Challenge   Topical challenge	21	Filter paper with 5 % w/w test material in distilled water was applied to each animal. To ensure a maximum non-irritant concentration was used at challenge, the test material was also applied at 2% w/w in distilled water.   The test material was removed after 24 hours. After 24 and 48 hours following challenge dressing removal, the degree of erythema and oedema was quantified.	Green-coloured staining was noted at the challenge sites of all test animals after 24 hours and in 5/10 test animals at the 2 % w/w challenge concentration and 2/10 animals at the 5 % w/w challenge concentration. All control animals showed green-coloured staining after 24 hours and4/5 control animals at both the 2 % and 5 % w/w challenge concentrations showed staining also. The staining did not affect evaluation of skin responses.   No skin reactions were noted at the challenge sites of the test or control animals at the 24 or 48-hour observations at the 2% and 5% w/w concentrations.

FCA – Freund’s Complete Adjuvant

Applicant's summary and conclusion

Interpretation of results:

not sensitising

Remarks:

Migrated information

Conclusions:

The test material did not meet the criteria for classification as a sensitiser according to EU labelling regulations Commission Directive 93/21/EEC.

Executive summary:

Materials and methods

The study was performed to assess the contact sensitisation potential of copper carbonate in the albino guinea pig. Ten test and five control animals were used for the study. Two phases were involved; an induction of a response by intradermal injection and topical application, and a topical challenge of that response. Based on the results of sighting tests, the concentrations of the test material for the induction and challenge phases were selected as;
Intradermal induction: 0.1% w/w in distilled water
Topical Induction: 50% w/w in distilled water
Topical challenge: 2 and 5% w/w in distilled water

 

On day 0, approximately 24 and 48 hours after the initial intradermal induction injection (0.1% w/w), the degree of erythema was evaluated.

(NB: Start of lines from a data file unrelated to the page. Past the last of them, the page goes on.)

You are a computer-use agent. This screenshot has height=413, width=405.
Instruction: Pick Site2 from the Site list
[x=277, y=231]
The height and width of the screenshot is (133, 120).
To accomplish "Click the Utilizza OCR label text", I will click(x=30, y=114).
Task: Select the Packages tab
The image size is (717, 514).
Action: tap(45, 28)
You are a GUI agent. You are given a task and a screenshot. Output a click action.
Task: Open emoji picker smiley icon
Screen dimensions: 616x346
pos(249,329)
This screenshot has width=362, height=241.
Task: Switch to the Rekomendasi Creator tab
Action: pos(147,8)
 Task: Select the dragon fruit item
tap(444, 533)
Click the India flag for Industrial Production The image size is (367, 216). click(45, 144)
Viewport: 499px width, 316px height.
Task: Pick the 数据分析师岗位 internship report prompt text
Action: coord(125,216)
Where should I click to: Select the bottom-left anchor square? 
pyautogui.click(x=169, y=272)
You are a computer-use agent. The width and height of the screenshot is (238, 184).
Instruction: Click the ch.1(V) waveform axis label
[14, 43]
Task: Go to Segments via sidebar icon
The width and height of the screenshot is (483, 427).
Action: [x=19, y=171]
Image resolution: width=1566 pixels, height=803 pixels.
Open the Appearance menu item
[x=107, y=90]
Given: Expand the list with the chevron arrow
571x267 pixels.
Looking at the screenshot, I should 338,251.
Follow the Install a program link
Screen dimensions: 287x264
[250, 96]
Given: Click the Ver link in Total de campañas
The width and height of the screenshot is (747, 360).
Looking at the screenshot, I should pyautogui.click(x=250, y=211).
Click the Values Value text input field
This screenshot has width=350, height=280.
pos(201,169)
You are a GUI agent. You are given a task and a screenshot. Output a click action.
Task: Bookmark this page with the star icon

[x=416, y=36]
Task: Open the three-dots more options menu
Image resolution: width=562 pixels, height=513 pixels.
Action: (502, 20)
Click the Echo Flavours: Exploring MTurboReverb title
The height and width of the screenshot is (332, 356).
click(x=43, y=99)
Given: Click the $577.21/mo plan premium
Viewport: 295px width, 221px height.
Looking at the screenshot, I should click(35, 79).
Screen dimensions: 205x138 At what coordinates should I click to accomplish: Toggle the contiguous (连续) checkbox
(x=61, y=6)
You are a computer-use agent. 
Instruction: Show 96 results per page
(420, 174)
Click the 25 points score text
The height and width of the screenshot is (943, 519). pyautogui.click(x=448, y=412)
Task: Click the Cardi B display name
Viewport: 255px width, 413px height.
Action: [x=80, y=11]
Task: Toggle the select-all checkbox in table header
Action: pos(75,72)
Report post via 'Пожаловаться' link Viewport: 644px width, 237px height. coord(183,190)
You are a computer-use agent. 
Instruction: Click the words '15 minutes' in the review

Seven days later, the same area used for the intradermal injection was treated with a topical application of test material (50% w/w). The degree of erythema and oedema was evaluated 1 and 24 hours after removal of the patches. Induction of the control animals was performed in an identical manner as for the test animals, except that the test material was ommitted.

 

On day 21, test material was applied at the maximum non-irritant concentration (5% w/w) and a lower concentration (2% w/w) as challenge doses. Approximately 24 and 48 hours after removal of the challenge doses, the degree of erythema and oedema was evaluated and any other skin reactions were recorded.

 

The study was conducted according to Commission Directive 96/54/EC Method B6 Acute Toxicity (Skin Sensitisation) and OECD Guidelines for the Testing of Chemicals No. 406 'Skin Sensitisation' (adopted 17 July 1992). The study was also conducted according to GLP. No deviations from the test guidelines, or deficiencies in the method were reported.

 

Results and discussions

No skin reactions were noted at the challenge sites of the test or control animals at the 24 or 48-hour observations at the 2% and 5% w/w concentrations. Therefore, under the conditions of the test, the test material produced a 0% (0/10) sensitisation rate and was classified as a non-sensitiser to guinea pig skin.